**PROBLEM STATEMENT:** Copy every line of the data below word for word, but leave out the pictures.

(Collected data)
------------------------------------------------------------------------

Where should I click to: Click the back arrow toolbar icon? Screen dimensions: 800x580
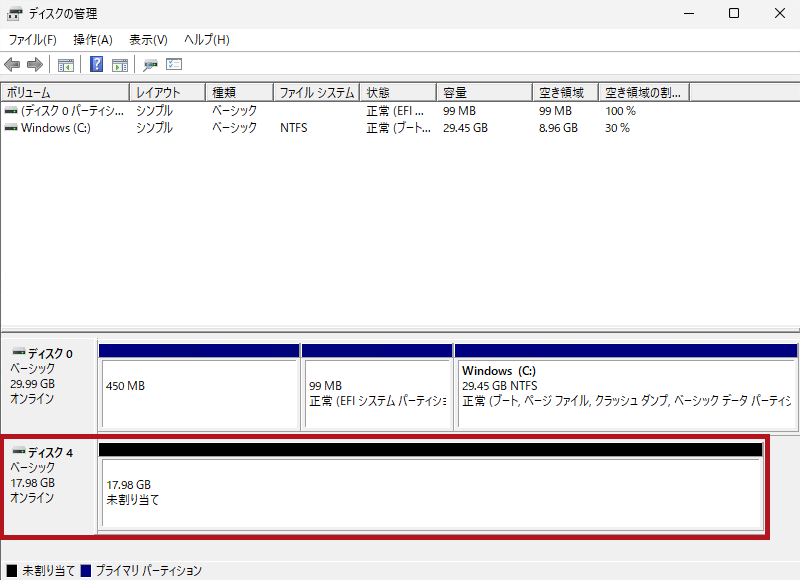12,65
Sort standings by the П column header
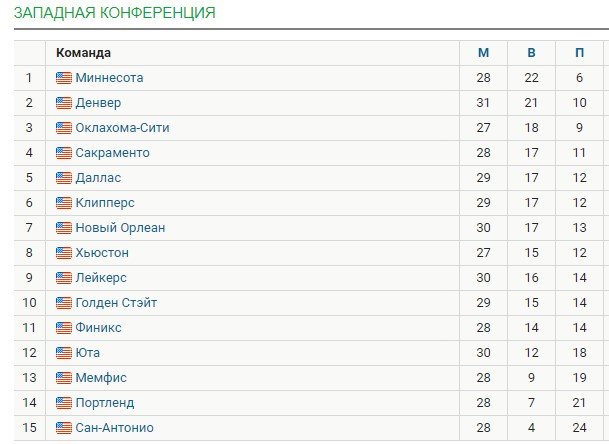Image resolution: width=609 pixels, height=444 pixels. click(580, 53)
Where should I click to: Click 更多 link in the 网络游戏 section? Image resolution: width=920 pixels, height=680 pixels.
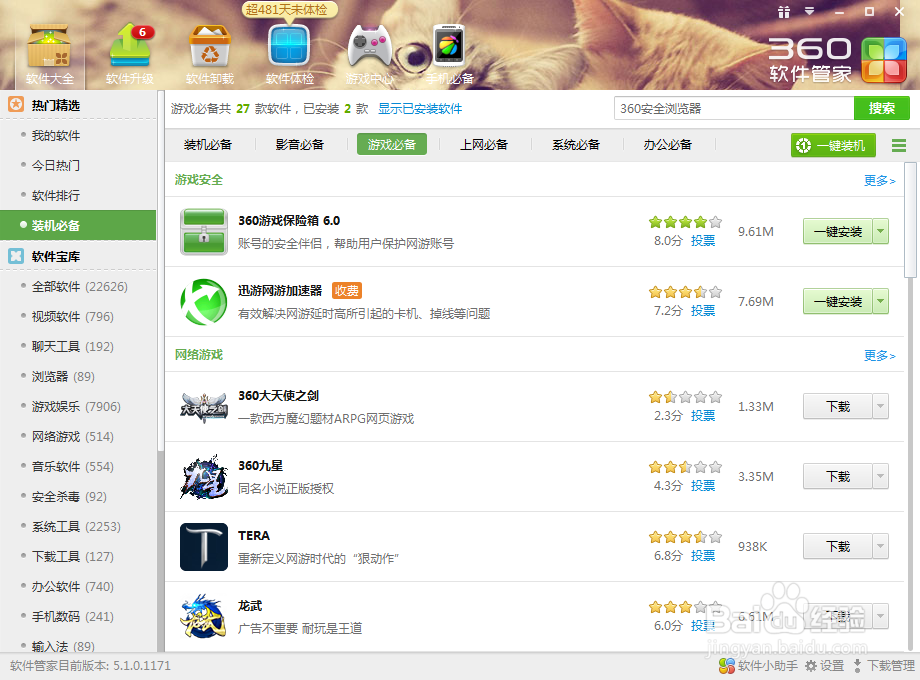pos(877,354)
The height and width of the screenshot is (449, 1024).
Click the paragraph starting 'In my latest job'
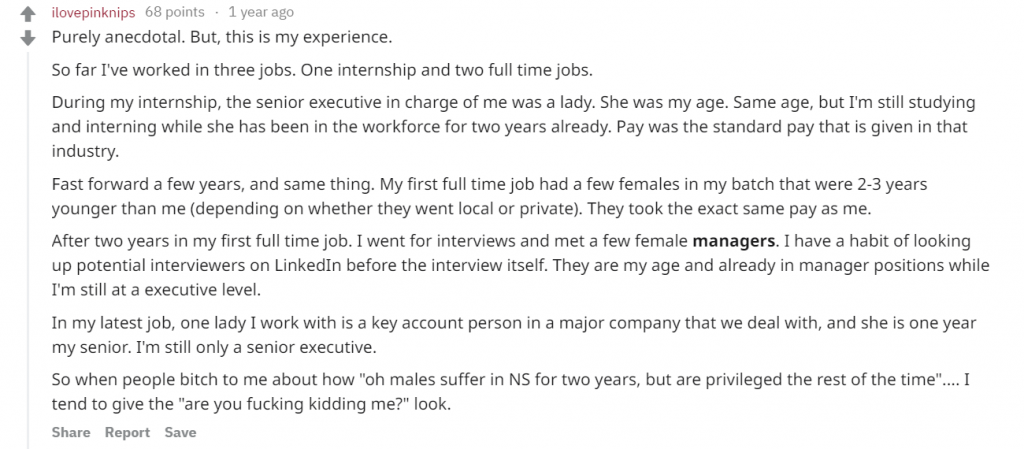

------------------------------------------------------------------------

**WRITTEN ANSWER:**
Where should I click to: Click the back arrow toolbar icon? Screen dimensions: 800x580
12,65
Sort standings by the П column header
Image resolution: width=609 pixels, height=444 pixels. click(580, 53)
Where should I click to: Click 更多 link in the 网络游戏 section? Image resolution: width=920 pixels, height=680 pixels.
pos(877,354)
The height and width of the screenshot is (449, 1024).
Click the paragraph starting 'In my latest job'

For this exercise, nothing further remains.